▸ **Text passage**:
• • • • • • •
Second, There should be competing private agencies other than just the FDA. Their reputations would rely on how safe their "approved" medication and procedures turn out to be.

Third, A patient looking for a treatment should be able to look up the ratings of doctors, medications, procedures. If they find a potential scam artists, they will see the negative reviews and reports of patients who died under their care. They will have valuable information to make their medical decisions that they don't have today. The ratings and information would be maintained by private agencies and the FDA. Kind of like a credit score for doctors, medications, and medical procedures.

This obviously doesn't solve every single problem, but I think its a pretty good start.

What's the difference between buying hard disk and getting a medical therapy?

* You can ask for a chargeback.

* You get a one year guaranty.

* You are not desperate.

* If it goes wrong, it's almost sure you aren't going to die for this.

Let's suppose that someone tries to sell a homeopathic "hard" disk: The information is stored homeopathically in water and read later. Is it a possible business model?

It's important that someone control the medical procedures and control that the effectively work. There have been a lot of horror stories of medical procedures that were totally ineffective of even dangerous. A similar case, with less emotional charge, is the need of regulation of airplanes.

> Wilkinson tells NPR's Laura Sullivan she got better immediately — 11 of her 25 MS-related symptoms have either improved or completely disappeared.

I hope that it's true, but I have a lot of doubts.

* How were these improvements measured? Self-reported or an independent test?

* Is this case reported in a medical journal?

* Can be only the placebo effect?

* Is this only a spontaneous temporal remission?

* Is she taking another treatment?

> It's important that someone control the medical procedures and control that the effectively work.

It's valuable to have a impartial observer who can quantify the characteristics of a new drug or technique in a valid and useful way, and if an unbiased organization were to produce histograms of likely consequences of using each drug/procedure, and supply them to patients as an input into their decision-making, I'm certain that it would be universally lauded.

But that's just supplying the data. Determining whether something is "safe" or "effective" isn't just about quantifying data; it's fundamentally a value judgment. Whether a drug is "safe" depends on how much risk the patient is willing to bear. Whether it's "effective" depends on what results the patient finds satisfactory. These are deeply intimate and personal judgments that are rightly the patient's to make.
• • • • • • •
▸ **Material provided**:
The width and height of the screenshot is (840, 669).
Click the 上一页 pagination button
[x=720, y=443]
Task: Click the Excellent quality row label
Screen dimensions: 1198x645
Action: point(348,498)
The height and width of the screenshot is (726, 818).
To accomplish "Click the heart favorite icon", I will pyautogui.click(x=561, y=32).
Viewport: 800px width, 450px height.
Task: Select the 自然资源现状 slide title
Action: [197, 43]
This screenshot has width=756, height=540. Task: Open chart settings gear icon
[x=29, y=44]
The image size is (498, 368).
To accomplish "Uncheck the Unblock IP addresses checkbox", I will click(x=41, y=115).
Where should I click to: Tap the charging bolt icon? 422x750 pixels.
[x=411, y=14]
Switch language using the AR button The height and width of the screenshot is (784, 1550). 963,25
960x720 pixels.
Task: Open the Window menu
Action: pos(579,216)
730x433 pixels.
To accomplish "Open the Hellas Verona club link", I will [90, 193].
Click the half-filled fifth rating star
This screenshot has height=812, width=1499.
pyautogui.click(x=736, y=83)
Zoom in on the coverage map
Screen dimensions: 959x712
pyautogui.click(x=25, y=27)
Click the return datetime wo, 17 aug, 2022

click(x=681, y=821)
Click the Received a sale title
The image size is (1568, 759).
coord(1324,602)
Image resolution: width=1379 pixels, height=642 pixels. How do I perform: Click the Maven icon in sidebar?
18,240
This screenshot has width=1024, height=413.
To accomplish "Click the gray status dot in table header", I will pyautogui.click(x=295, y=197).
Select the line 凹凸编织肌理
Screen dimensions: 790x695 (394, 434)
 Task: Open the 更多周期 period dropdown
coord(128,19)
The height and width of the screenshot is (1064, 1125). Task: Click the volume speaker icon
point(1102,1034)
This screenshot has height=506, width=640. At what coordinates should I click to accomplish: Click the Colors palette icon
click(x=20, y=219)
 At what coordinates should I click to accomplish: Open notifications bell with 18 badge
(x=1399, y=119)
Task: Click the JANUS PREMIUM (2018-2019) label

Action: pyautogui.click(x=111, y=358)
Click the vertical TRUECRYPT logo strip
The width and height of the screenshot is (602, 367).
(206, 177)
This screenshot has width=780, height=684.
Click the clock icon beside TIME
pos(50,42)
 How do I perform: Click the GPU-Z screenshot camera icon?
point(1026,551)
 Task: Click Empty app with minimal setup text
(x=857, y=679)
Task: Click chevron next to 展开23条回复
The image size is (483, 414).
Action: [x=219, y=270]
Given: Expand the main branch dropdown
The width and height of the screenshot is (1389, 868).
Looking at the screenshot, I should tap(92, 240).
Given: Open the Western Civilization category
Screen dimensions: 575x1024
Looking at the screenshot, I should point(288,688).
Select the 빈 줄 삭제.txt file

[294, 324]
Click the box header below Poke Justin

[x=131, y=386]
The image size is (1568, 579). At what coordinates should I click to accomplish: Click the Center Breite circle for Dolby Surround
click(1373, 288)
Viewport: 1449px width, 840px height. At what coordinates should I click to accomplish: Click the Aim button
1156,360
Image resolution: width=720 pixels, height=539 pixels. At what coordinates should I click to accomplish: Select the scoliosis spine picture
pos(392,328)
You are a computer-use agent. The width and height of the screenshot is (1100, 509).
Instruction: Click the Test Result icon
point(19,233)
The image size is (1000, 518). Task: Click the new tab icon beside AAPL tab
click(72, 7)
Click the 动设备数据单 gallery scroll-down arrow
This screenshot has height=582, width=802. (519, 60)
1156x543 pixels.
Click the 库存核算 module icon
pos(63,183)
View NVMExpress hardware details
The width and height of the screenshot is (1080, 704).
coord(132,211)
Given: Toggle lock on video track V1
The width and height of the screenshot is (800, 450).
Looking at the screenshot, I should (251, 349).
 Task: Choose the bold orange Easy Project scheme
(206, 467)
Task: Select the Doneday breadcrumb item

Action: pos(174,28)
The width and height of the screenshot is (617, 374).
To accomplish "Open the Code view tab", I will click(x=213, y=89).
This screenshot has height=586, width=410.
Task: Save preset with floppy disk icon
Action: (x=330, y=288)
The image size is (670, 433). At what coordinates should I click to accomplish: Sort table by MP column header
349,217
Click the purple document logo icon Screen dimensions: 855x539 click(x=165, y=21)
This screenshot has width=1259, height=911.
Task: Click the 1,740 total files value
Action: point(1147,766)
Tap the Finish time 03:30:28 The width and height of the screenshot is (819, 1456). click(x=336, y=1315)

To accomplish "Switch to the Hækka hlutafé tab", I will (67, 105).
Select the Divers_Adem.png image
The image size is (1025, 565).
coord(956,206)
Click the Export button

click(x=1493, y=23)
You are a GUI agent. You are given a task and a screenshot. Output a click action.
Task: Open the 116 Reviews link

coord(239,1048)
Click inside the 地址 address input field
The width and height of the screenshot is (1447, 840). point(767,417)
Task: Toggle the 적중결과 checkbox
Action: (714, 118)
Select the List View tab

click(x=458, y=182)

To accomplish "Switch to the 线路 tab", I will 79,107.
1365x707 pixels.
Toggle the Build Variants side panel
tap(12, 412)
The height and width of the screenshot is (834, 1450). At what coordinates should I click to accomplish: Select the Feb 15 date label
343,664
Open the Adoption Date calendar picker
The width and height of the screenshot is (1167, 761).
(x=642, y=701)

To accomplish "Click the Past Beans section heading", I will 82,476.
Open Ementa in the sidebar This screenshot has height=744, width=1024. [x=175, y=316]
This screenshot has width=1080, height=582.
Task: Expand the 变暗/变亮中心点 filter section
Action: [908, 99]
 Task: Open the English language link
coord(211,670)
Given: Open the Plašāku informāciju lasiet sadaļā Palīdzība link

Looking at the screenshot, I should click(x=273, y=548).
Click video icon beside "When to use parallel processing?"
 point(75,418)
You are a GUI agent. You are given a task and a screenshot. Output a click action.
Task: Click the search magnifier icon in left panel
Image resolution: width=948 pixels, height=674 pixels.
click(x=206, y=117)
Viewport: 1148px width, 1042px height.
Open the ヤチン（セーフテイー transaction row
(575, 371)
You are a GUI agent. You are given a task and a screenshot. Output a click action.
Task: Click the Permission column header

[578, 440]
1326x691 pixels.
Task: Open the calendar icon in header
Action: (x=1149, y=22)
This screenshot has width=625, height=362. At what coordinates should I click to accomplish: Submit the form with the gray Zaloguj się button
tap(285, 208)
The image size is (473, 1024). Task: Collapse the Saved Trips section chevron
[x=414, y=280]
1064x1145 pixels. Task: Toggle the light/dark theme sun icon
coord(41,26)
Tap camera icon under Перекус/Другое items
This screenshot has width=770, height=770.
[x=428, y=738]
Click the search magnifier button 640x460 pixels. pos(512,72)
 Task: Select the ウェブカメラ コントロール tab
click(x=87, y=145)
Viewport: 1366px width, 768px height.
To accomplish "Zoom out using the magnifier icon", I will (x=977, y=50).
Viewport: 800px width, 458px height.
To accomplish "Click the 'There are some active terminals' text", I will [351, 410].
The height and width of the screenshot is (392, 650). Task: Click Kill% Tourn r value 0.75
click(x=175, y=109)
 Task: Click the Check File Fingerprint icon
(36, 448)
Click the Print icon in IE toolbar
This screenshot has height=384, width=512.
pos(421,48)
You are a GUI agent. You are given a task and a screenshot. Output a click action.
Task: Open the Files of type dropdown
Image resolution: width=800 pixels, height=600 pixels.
• • • • • • •
▸ **Activity A**: In the text on medical regulation, how many of Wilkinson's 25 MS-related symptoms improved or completely disappeared?
▸ **Activity B**: Reproduce the part of the text on medical regulation that runs from "Second, There should" to "for a chargeback.".

▸ **Solution A**: 11 of her 25 symptoms.

▸ **Solution B**:
Second, There should be competing private agencies other than just the FDA. Their reputations would rely on how safe their "approved" medication and procedures turn out to be.

Third, A patient looking for a treatment should be able to look up the ratings of doctors, medications, procedures. If they find a potential scam artists, they will see the negative reviews and reports of patients who died under their care. They will have valuable information to make their medical decisions that they don't have today. The ratings and information would be maintained by private agencies and the FDA. Kind of like a credit score for doctors, medications, and medical procedures.

This obviously doesn't solve every single problem, but I think its a pretty good start.

What's the difference between buying hard disk and getting a medical therapy?

* You can ask for a chargeback.